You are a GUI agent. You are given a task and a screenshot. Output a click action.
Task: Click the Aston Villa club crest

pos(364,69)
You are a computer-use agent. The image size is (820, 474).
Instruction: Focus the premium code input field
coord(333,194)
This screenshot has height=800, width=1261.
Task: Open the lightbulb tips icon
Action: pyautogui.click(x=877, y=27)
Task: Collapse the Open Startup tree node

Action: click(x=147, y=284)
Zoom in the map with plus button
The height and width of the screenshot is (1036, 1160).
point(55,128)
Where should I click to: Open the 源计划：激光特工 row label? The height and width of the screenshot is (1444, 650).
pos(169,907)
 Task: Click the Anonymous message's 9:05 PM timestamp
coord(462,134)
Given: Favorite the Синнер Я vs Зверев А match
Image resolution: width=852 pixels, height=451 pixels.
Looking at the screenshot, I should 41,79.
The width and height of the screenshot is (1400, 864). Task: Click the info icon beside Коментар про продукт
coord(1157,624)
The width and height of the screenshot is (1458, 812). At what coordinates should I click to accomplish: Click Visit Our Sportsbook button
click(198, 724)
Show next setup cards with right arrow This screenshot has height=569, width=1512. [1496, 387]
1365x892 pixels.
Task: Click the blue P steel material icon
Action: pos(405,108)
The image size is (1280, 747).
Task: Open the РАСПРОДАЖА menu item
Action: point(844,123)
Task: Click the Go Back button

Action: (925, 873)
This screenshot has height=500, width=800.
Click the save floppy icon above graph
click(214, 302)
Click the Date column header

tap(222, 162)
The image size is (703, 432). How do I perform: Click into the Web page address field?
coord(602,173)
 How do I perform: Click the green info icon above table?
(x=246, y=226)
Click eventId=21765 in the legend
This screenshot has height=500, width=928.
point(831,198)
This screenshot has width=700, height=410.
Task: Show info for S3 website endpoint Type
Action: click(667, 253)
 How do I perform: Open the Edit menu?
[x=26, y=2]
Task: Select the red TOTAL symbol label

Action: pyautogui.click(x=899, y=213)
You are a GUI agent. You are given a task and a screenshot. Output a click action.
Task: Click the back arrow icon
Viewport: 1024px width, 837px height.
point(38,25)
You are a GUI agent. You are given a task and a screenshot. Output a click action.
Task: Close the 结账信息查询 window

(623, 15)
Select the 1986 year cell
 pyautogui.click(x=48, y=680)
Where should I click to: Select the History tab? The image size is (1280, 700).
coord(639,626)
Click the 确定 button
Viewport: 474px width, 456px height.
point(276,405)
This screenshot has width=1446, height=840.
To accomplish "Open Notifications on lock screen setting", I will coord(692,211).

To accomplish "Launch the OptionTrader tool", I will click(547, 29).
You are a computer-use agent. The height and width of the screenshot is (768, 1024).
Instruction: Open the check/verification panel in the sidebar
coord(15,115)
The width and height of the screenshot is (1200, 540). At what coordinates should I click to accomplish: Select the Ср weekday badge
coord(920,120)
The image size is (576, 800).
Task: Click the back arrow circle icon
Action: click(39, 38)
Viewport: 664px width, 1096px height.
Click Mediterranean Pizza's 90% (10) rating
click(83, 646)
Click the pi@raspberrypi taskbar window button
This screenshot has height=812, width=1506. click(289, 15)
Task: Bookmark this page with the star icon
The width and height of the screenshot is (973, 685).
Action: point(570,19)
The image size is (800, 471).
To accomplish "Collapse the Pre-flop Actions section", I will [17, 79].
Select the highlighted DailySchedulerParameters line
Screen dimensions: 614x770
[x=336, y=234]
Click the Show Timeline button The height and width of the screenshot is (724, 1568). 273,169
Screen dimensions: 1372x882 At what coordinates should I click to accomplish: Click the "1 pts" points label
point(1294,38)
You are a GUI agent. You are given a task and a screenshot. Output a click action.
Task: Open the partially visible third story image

**Work to be completed:**
If a line in the records above contains "computer", copy that line.

**Solved exercise:**
You are a computer-use agent. The image size is (820, 474).
You are a computer-use agent. The height and width of the screenshot is (768, 1024).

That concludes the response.